The next morning, even more cells have popped up both large and small, and of course with this your stripes have continued to adjust.
Straight Diagonal Example
For the straight diagonal, simply keep your lines as straight as possible as you go back and forth across the canvas. No silicone should be used as it will shift your lines. Here is a recent example of straight diagonal, see how the bronze lines are as uniformly straight as possible when pouring your paint. Tilting is the same as above.
The ruffled diagonal is used to create a variation in the diagonal straight look. Silicone is optional. Here the blue lines directly below the bronze are created with the ruffle diagonal process, with silicone. To create the ruffled look, slow your pour down to a jagged (ruffled) drizzle as you move across the canvas. That’s it, literally slowing down as you pour across the canvas. The paint will actually overlap itself creating a ruffled pattern. You might want to try it off the canvas first, but it is really that easy. The slower you go, the larger the ruffles will be.

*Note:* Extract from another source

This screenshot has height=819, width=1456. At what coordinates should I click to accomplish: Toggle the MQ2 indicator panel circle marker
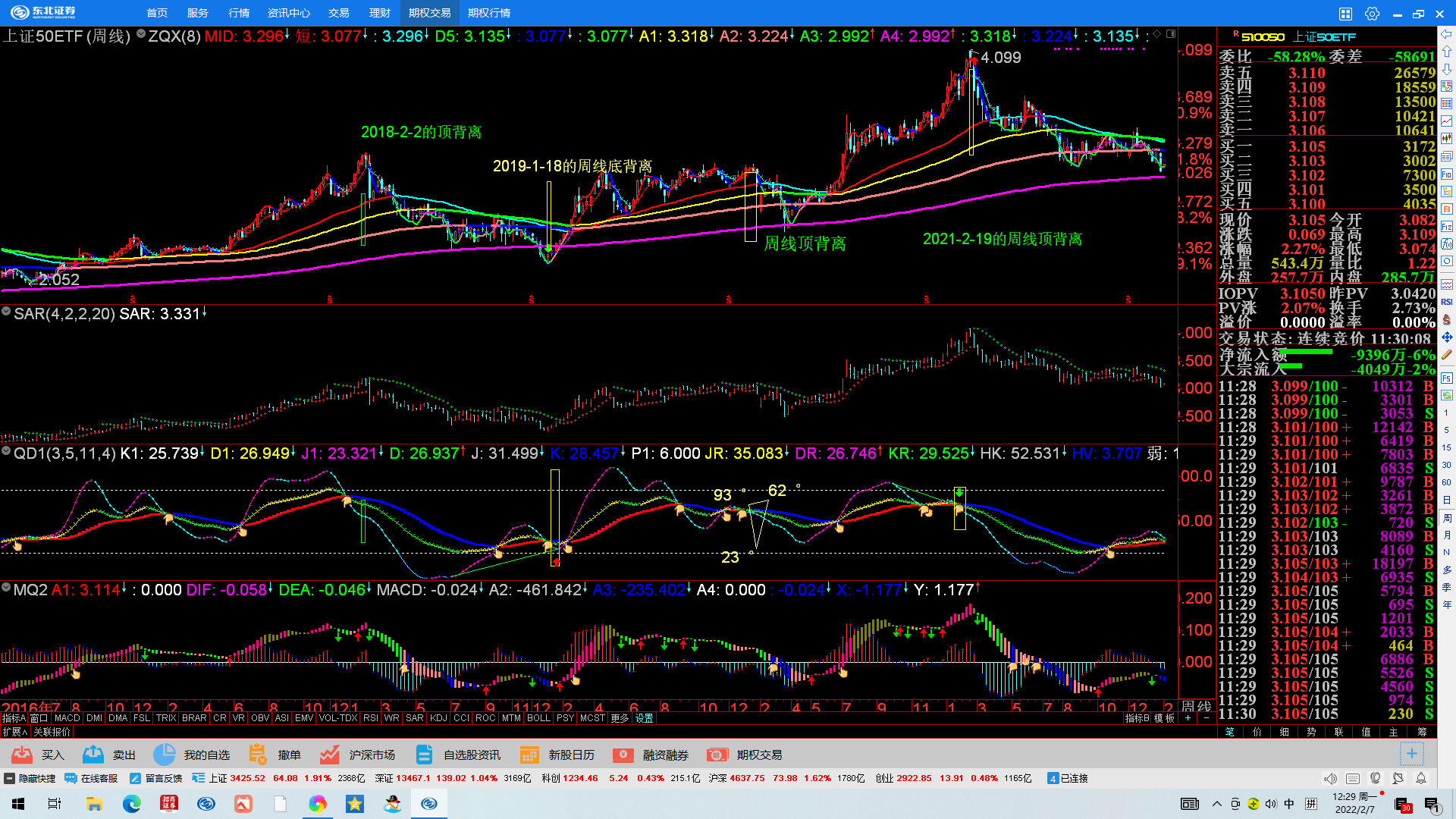click(x=6, y=588)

I love the wavy like pattern it provides, and it can be a nice way to break up the straight lines of a traditional diagonal as seen in the bronze lines above the blue. Tilting is the same as above.
Never be afraid to try something new, or add something to a traditional pour. After all, your desire to create something from nothing probably brought you to paint pouring to begin with. So let your creativity flow, pour on my friends!
Since she began creating art in 2007, Tina Swearingen’s focus has evolved from repurposed conceptual art into the creativity and flow of acrylic pouring. Her pours are inspired by the movement and colors of Southern Arizona’s amazing thunderstorms, and the majestic beauty of the Pacific Northwest, which she now calls home.